The basics of most procedural languages are pretty much the same.
They offer:
- Scalar data types: usually boolean, integers, floats and characters
- Compound data types: arrays (strings are special case) and structures
- Basic code constructs: arithmetic over scalars, array/structure access, assignments
- Simple control structures: if-then, if-then-else, while, for loops
- Packages of code blocks: functions, procedures with parameters
- Scopes: areas in which identifiers have specific meanings
If you understand this, you have a good grasp of 90% of the languages on the planet.

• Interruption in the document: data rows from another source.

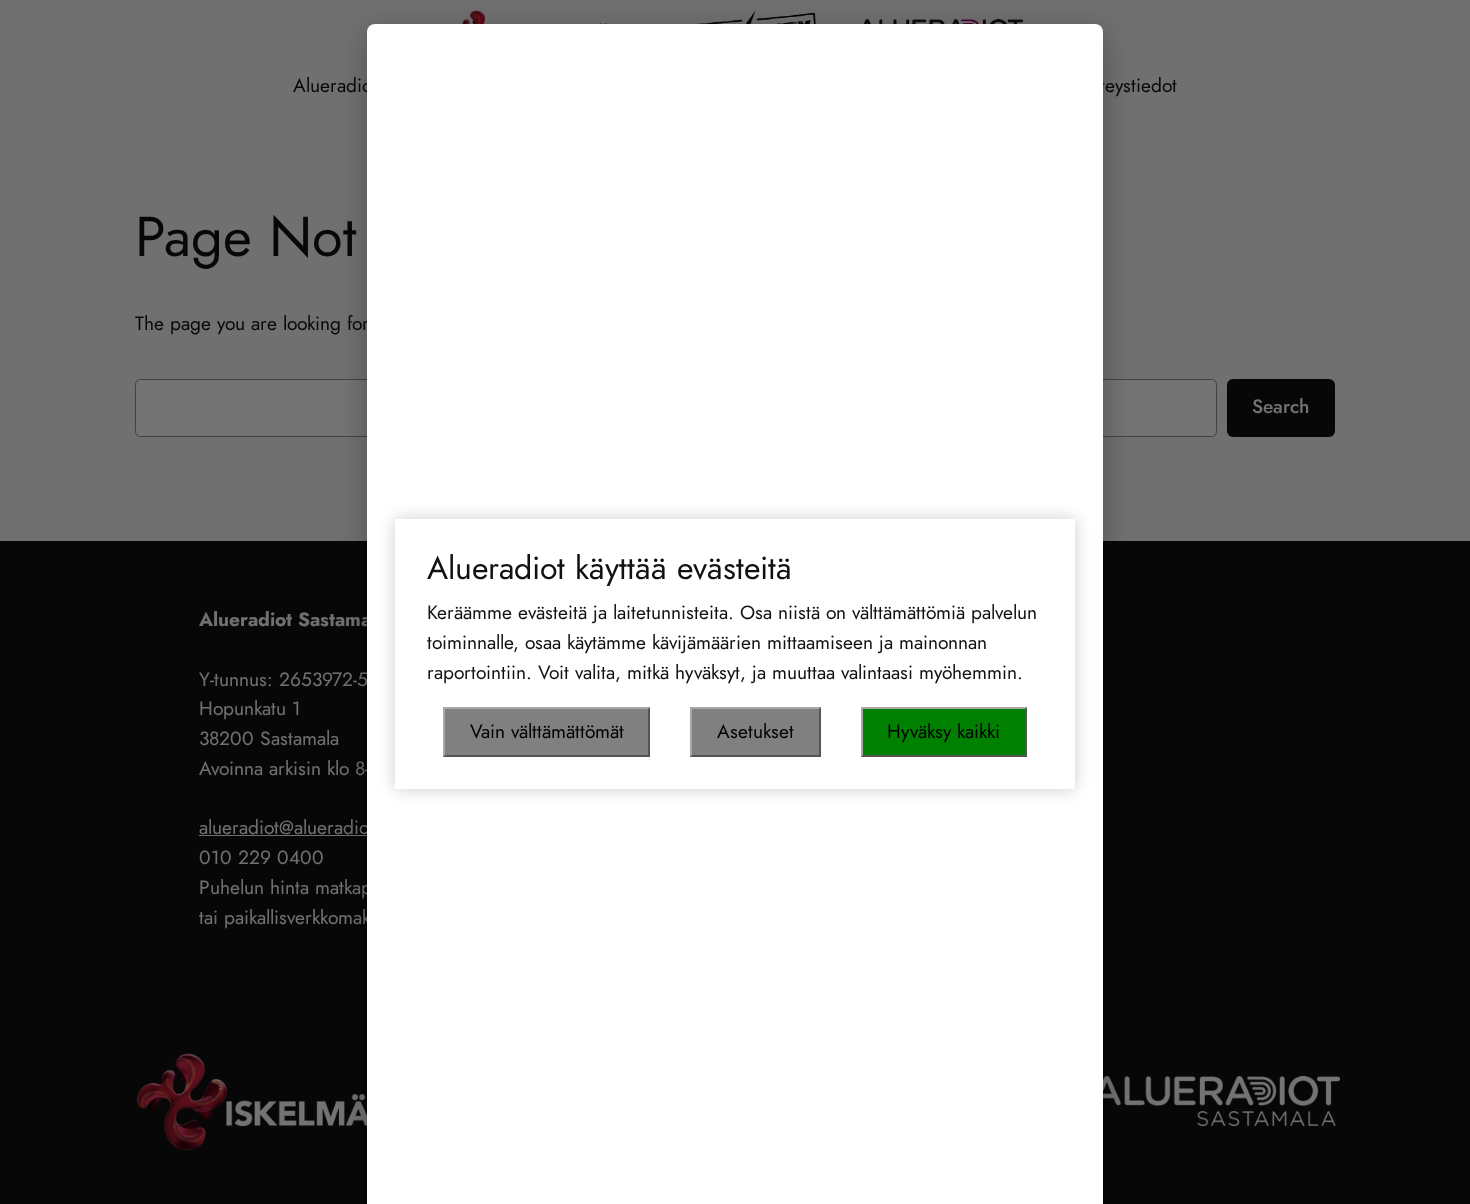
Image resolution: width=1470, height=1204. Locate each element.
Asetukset (755, 731)
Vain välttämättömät (547, 731)
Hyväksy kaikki (943, 731)
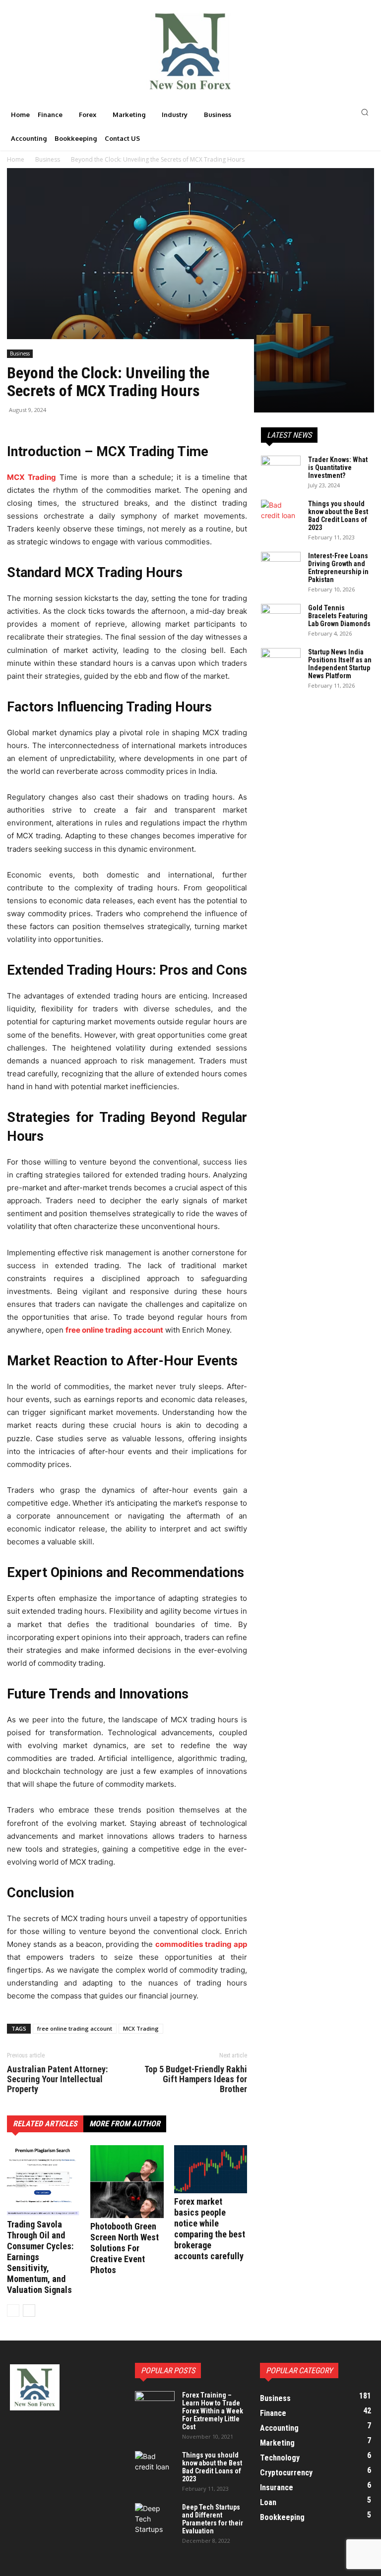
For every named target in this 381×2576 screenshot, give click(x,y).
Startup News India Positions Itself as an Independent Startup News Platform (340, 664)
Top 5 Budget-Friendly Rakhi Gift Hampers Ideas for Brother (195, 2079)
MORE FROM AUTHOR (124, 2123)
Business (20, 353)
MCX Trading (141, 2028)
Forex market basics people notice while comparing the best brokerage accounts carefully (209, 2228)
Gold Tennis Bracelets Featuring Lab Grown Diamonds (339, 616)
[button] (317, 112)
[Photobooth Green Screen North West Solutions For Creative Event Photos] (126, 2181)
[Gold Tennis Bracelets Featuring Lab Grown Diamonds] (281, 618)
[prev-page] (13, 2310)
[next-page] (29, 2310)
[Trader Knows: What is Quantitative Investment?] (281, 469)
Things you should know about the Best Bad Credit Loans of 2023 (338, 515)
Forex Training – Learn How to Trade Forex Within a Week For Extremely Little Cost (212, 2411)
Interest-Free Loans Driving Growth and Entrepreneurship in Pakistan (338, 568)
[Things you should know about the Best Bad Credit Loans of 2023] (281, 513)
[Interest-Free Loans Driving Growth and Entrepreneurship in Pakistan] (281, 566)
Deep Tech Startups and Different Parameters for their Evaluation (212, 2519)
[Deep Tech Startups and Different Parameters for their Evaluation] (155, 2518)
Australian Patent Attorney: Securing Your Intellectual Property (57, 2079)
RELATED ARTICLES (45, 2123)
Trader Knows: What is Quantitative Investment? (338, 467)
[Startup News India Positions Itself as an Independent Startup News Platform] (281, 662)
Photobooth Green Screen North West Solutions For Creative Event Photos (124, 2248)
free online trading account (114, 1330)
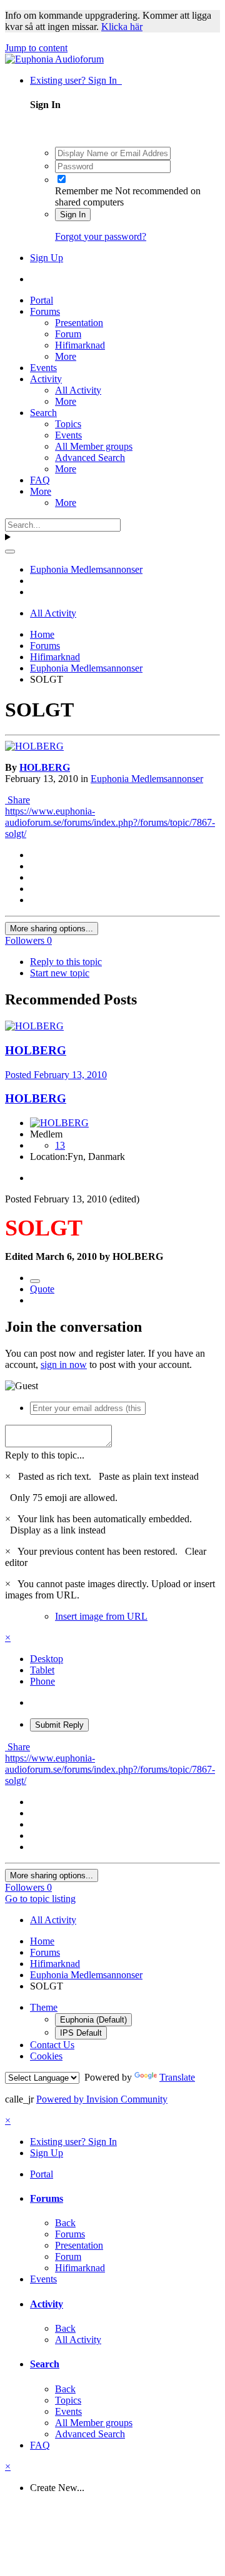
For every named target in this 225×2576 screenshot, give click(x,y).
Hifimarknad (80, 345)
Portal (41, 300)
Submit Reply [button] (59, 1725)
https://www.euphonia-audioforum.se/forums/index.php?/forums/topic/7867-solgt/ (110, 822)
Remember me (83, 191)
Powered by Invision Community (102, 2099)
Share (17, 800)
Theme (44, 2007)
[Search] (10, 551)
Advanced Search (90, 457)
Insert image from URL (101, 1616)
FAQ (40, 480)
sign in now (64, 1364)
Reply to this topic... (44, 1455)
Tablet (42, 1670)
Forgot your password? (100, 236)
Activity (46, 379)
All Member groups (93, 446)
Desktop (46, 1658)
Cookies (46, 2056)
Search (43, 412)
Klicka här (121, 26)
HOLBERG (44, 767)
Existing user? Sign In (76, 80)
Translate (177, 2077)
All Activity (78, 390)
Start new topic (59, 973)
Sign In (73, 214)
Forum (68, 334)
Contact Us (52, 2044)
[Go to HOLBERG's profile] (34, 746)
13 (60, 1145)
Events (43, 367)
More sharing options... (51, 928)
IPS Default (81, 2033)
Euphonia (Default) (93, 2019)
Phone (42, 1681)
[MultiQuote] (35, 1281)
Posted (56, 1074)
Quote (42, 1289)
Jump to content (36, 47)
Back (65, 2222)
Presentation (79, 322)
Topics (68, 424)
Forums (45, 311)
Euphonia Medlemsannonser (147, 778)
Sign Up (46, 257)
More (65, 356)
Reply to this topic (66, 961)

What makes these languages slightly more difficult to understand is the incredible variety of odd syntax that people use to say the same basic things. Some use terse notation involving odd punctuation (APL being an extreme). Some use lots of keywords (COBOL being an excellent representative). That doesn't change much.
More interesting procedural languages offer
- Nested or lexical scopes, namespaces
- Pointers allowing one entity to refer to another, with dynamic storage allocation
- Packaging of related code: packages, objects with methods, traits
- More sophisticated control: recursion, continuations, closures
- Specialized operators: string and array operations, math functions
The languages which are harder to understand are the non-procedural ones:
- Purely functional languages, with no assignments or side effects
- Logic languages, such as Prolog, in which symbolic computation and unification occur
- Pattern matching languages, in which you specify shapes that are matched to the problem, and often actions are triggered by a match
- Constraint languages, which let you specify relations and automatically solve equations
- Hardware description languages, in which everything executes in parallel
- Domain-specific languages, such as SQL, Colored Petri Nets, etc.
There are two major representational styles for languages:
- Text based, in which identifiers name entities and information flows are encoded implicitly in formulas that uses the identifiers to name the entities (Java, APL, ...)
- Graphical, in which entities are drawn as nodes, and relations between entities are drawn as explicit arcs between those nodes (UML, Simulink, LabView)
The graphical languages often allow textual sublanguages as annotations in nodes and on arcs. Odder graphical languages recursively graphs (with text :) in nodes and on arcs. Really odd graphical languages allow annotation graphs to point to graphs being annotated.
Most of these languages are based on a very small number of models of computation:
- The lambda calculus (basis for Lisp and all functional languages)
- Post systems (or string/tree/graph rewriting techniques)
- Turing machines (state modification and selection of new memory cells)
Given the focus by most of industry on procedural languages and complex control structures, you are well served if you learn one of the more interesting languages in this category well.
I highly recommend learning Scheme, in particular from a really wonderful book:
Structure and Interpretation of Computer Programs. This describes all these basic concepts. If you know this stuff, other languages will seem pretty straightforward except for goofy syntax.